L’altra signora, la vicina del piano di sopra, ha due figli, Lidia e Giacomo, e si è appena trasferita a Pescara. Ha lasciato non solo il conforto degli amici e di luoghi conosciuti, ma anche il calore del vero amore, quello che non prova più per suo marito, il quale si accontenta di non domandare per non sapere.

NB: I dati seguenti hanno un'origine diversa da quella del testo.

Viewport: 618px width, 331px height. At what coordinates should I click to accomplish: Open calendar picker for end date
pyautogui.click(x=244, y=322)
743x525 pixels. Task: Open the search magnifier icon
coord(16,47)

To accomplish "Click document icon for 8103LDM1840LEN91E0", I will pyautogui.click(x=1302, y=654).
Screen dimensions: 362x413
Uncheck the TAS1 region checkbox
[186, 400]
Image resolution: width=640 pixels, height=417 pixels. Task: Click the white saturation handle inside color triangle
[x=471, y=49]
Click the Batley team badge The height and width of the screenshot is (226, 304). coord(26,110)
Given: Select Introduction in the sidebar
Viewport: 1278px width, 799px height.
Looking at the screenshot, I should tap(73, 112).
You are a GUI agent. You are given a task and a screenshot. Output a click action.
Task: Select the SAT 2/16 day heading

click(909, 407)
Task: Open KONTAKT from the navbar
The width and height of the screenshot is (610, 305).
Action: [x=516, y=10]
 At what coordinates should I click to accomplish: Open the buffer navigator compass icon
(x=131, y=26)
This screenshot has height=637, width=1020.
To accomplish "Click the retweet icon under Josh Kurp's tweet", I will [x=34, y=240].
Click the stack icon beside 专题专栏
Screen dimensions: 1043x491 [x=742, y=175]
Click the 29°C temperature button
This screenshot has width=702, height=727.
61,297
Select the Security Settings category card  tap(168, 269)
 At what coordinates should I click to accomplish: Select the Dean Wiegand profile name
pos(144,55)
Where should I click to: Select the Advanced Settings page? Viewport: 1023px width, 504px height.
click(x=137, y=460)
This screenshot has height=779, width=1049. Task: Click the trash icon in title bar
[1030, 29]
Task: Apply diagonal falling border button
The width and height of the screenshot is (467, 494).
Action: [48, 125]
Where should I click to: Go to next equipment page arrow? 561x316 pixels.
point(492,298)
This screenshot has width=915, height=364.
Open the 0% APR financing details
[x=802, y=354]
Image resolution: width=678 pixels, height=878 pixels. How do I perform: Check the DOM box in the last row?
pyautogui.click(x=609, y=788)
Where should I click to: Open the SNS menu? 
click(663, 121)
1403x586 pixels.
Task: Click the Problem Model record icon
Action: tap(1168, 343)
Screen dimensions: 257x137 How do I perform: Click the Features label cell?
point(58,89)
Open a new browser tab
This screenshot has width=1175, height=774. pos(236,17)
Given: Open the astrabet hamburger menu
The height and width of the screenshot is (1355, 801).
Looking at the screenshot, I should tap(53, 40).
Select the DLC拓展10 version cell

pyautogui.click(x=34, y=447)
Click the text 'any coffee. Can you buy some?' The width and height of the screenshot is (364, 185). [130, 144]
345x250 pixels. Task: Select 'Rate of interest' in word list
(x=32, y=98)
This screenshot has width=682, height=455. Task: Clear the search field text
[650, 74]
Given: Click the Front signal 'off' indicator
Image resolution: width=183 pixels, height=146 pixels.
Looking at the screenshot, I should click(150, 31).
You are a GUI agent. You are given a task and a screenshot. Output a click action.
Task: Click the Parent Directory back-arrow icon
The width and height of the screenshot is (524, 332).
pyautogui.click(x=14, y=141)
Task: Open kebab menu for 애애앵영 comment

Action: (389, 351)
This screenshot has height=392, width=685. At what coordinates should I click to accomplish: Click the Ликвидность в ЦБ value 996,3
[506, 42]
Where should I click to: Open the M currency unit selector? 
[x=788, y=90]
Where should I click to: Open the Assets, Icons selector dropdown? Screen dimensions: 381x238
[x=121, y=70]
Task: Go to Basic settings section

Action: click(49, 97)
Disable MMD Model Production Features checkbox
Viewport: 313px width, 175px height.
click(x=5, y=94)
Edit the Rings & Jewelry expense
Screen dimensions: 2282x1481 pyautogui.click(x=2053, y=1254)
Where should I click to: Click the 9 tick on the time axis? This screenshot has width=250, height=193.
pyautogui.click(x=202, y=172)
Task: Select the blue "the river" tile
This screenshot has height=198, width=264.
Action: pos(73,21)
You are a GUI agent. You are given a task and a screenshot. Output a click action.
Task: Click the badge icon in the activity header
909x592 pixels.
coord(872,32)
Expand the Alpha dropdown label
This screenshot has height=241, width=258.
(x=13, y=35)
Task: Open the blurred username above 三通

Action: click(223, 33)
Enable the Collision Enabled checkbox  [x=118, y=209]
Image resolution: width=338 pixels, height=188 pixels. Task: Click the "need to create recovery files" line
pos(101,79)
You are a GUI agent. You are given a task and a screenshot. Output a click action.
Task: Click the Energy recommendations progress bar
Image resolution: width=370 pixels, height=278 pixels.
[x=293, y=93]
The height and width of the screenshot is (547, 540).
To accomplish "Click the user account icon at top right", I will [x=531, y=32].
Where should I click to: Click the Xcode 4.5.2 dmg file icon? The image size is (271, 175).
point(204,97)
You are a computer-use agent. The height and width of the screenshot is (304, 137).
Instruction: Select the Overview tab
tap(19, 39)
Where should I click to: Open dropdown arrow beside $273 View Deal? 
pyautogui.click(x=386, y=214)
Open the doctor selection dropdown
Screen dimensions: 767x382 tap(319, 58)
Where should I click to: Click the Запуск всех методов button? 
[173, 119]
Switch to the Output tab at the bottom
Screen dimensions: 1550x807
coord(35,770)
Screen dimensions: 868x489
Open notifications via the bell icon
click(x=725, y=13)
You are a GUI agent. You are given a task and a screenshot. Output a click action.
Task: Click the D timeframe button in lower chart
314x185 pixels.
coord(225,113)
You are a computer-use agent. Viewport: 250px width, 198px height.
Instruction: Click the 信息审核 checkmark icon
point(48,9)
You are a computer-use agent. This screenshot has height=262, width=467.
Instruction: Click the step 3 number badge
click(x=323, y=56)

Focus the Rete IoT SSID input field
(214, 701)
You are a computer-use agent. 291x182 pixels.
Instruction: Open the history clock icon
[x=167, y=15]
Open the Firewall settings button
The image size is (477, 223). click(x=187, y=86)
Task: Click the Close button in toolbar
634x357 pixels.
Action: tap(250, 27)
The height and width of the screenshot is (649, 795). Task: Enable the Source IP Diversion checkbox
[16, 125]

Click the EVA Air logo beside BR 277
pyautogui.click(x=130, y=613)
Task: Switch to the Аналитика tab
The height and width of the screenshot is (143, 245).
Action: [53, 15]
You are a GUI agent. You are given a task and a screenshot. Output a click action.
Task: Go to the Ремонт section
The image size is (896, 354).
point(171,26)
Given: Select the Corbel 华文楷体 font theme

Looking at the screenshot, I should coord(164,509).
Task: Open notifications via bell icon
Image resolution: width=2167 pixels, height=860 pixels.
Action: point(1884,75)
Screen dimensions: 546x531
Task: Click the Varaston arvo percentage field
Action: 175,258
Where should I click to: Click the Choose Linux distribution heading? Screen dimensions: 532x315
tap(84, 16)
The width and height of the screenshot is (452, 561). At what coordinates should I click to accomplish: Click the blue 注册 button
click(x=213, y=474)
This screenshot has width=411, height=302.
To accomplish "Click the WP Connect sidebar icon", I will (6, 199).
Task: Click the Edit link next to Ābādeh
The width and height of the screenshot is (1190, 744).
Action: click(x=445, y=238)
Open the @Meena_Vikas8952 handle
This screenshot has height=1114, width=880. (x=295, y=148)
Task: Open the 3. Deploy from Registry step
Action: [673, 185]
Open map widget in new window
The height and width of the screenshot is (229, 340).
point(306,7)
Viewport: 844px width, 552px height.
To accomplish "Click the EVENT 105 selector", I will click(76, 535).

La storia va via veloce, come la vita. In men che non si dica sono passati dieci anni, i figli sono grandi, uno è partito militare, uno lavora come meccanico e la figlia sta diventando donna. Inizia ad attirare le attenzioni dei ragazzi e sono tutti presi dai propri affari. Non ci sono più i bei pranzi tutti a tavola, Maria si è risposata e il figlio Matteo rifiuta qualsiasi contatto, assomiglia sempre di più al padre.

È una storia tristemente quotidiana: le piccole meschinità della vita, i tradimenti, le violenze, la difficoltà di fidarsi, l’invidia e l’angoscia, la sensazione che non ci sia più speranza. Sentirsi un sacco vuoto per la morte del figlio e dover, in qualche modo, andare avanti.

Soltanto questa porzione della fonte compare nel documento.